The first one is pretty typical in using the adjusted Manhattan distance, aside from the extra weight it adds for turning. Note that the X and Ys of the PathData "space" are indices, so a change in a space will be either: (0,0) (0,1) (1,0), (1,1), (0,-1), (-1,0), or (-1,-1) and nothing else. This means that the bigger a turn, the more expensive the resulting cost for it. Because every LevelSpace can only be accessed by another LevelSpace, I can use its parent's location and its location to determine in what direction a turn was made for this space. But... actually looking at this now and trying to explain what it does I realize it's all wrong, haha. Getting my thoughts out there in detail usually makes me see the problem anyway. Looks like what I have now actually will just make diagonal movements more expensive than straight ones, which wasn't my intention. So, ignore that for now, I'll fix it soon and repost.
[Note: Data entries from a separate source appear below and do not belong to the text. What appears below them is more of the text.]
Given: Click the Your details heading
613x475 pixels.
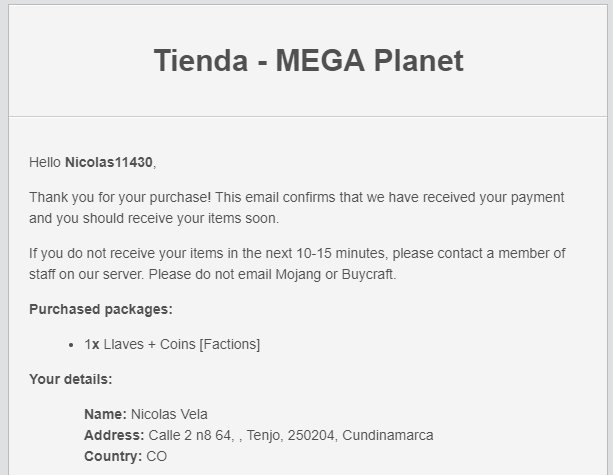Looking at the screenshot, I should [71, 379].
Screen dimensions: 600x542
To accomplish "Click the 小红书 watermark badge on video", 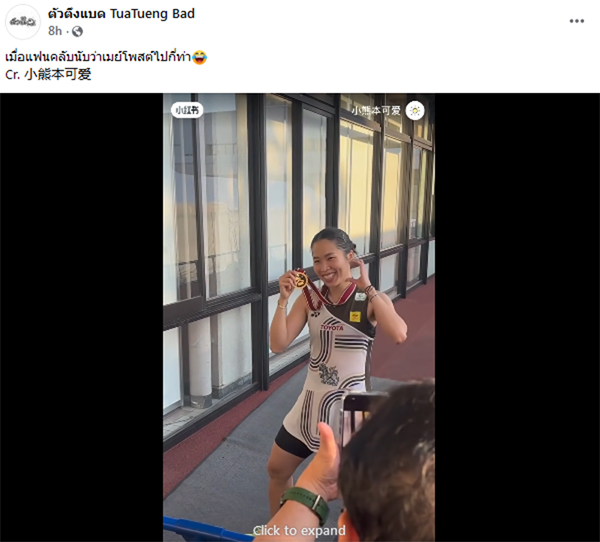I will tap(187, 110).
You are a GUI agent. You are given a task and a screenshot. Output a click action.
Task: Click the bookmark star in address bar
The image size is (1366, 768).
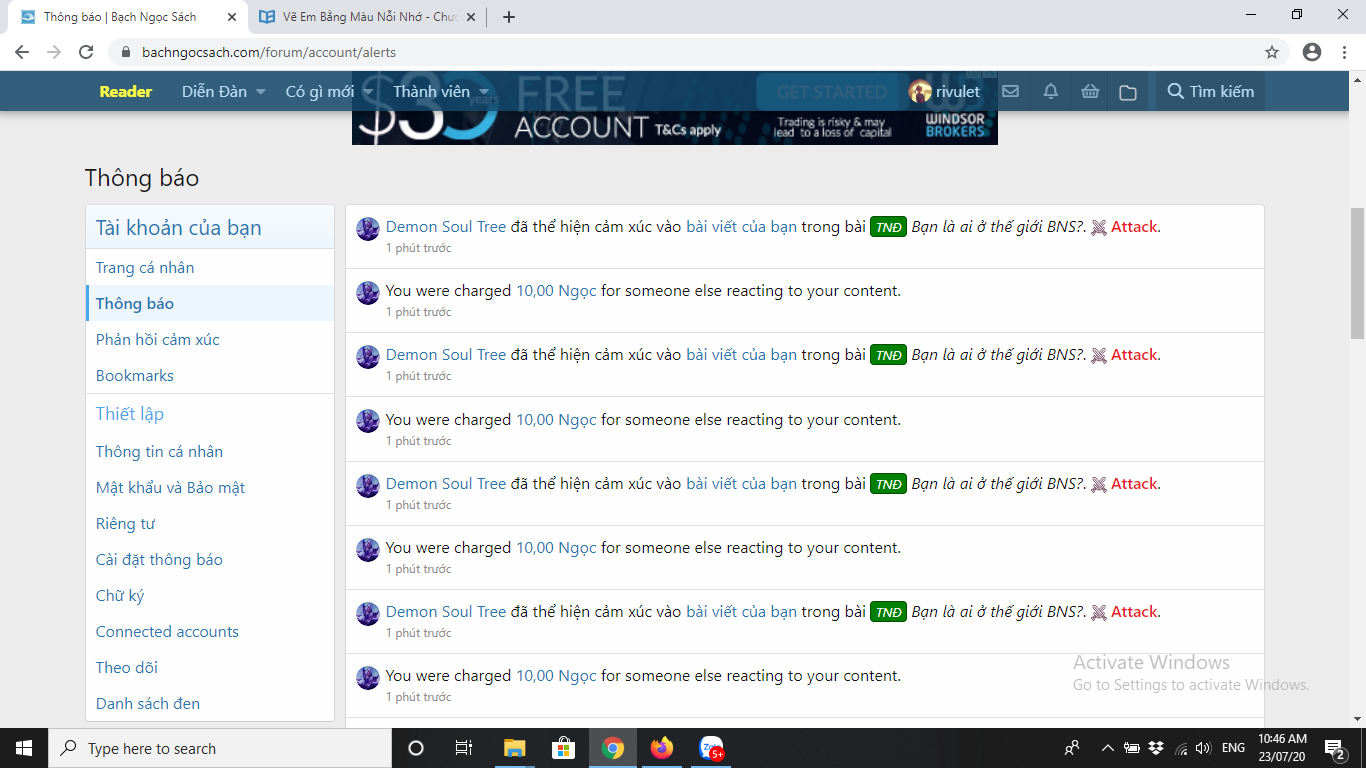click(1272, 52)
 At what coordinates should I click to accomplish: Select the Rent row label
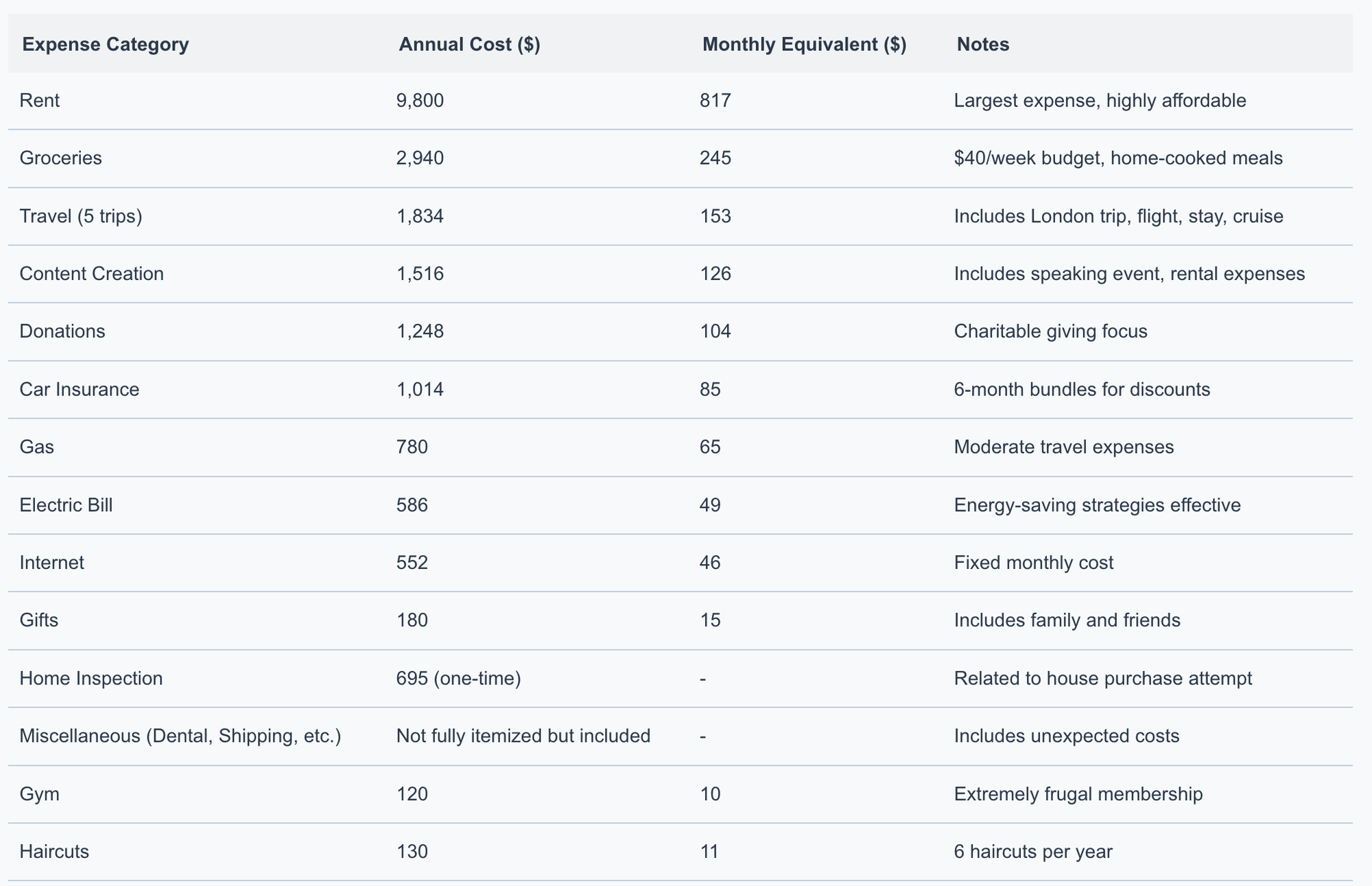click(40, 101)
The second one uses a fudged algorithm in order to have unique "tie" values (and therefore limit searching redundancy), but otherwise just uses the adjusted Manhattan distance again. Also, the heuristic has to be fast and doesn't need to be particularly accurate, it just needs to

*look* accurate.

So, any ideas on good heuristics for this?

EXIT here's a fixed version of heuristic one. Just uses the (already stored) facing instead. Doesn't seem to solve the problem of the cars choose semi-insane paths.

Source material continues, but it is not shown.